### Passage shown

We have included additional information on page 29 of our quarterly supplement regarding this analysis. AKR Fund One is a $90 million equity fund. The investment phase ended approximately a year ago. The fund's equity was invested roughly as follows. $45 million of equity or approximately 50% of the fund was committed to our 1 million square foot Wilmington, Delaware project. The properties include tenants Target, Lowe's, Dick's, Bed, Bath and Beyond, and it is nearing stabilization. .
We acquired the property approximtely a 9.5 cap. The current un-leveraged yield has grown to an excess of 11% with the leveraged yield now in the mid to upper teens. We invested 11.3 million of equity or 13% of the fund in our Safeway portfolio. That 1 million square foot portfolio was acquired at under $50 a square foot. It's performing consistent with our projections. It will most likely be harvested upon the debt maturity in 2009.

### Stored data
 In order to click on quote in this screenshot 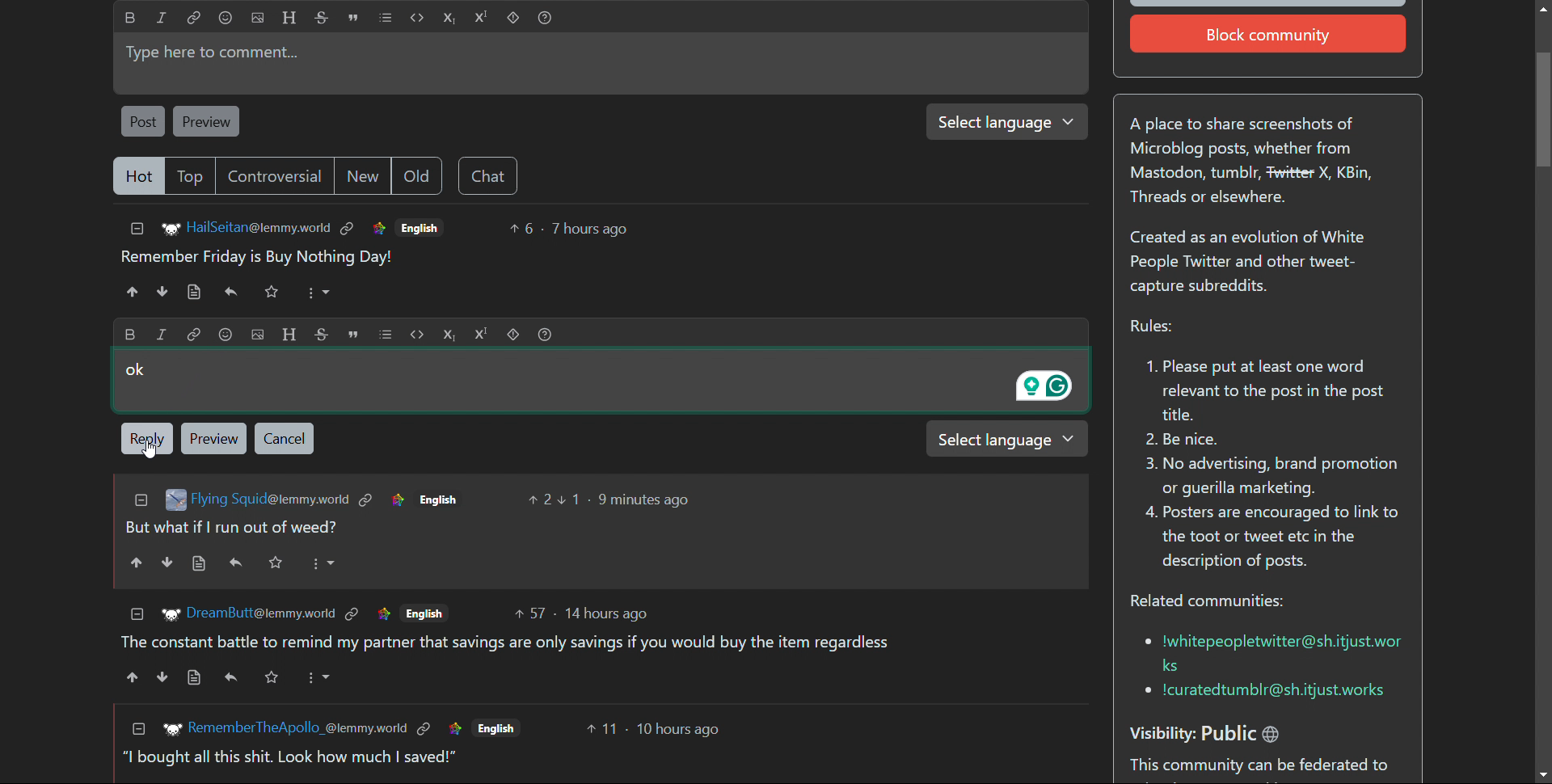, I will do `click(356, 332)`.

### Exercise set
**a)** Replace "Safeway" with "Kroger" in the AKR Fund One passage, starting at "We acquired the" and ending at "maturity in 2009.", and write out that stretch with the change.
**b)** Write the next few sentences of the AKR Fund One passage, picking up right after its last sentence.

### Answers per task
**a)**
We acquired the property approximtely a 9.5 cap. The current un-leveraged yield has grown to an excess of 11% with the leveraged yield now in the mid to upper teens. We invested 11.3 million of equity or 13% of the fund in our Kroger portfolio. That 1 million square foot portfolio was acquired at under $50 a square foot. It's performing consistent with our projections. It will most likely be harvested upon the debt maturity in 2009.

**b)**
We are collecting a mid-teens leveraged return after the self-amortization of the debt and we anticipate the residual to be worth at least our initial equity investment, probably more.
We have invested $8.5 million of equity or 9% of the fund in our Ohio portfolio. Three properties. Two of the three are fully stabilized supermarket anchor centers. The third is in the process of being re-anchored and leased out.
He acquired that portfolio at north of the 10 cap and the NOI upon stabilization will remain north of the 10% yield. We invested in four additional redevelopments, which upon stabilization will require 13.5 million of equity and represents 15% of the fund. Usual developments Harry Town, Heygood, Sterling, and Aiken are in various stages of redevelopment and should stabilize in 2006, 2007, 2008.
Finally, Fund One invested $12 million or 13% of its fund into our Mervyns investment. I discussed Mervyns performance previously.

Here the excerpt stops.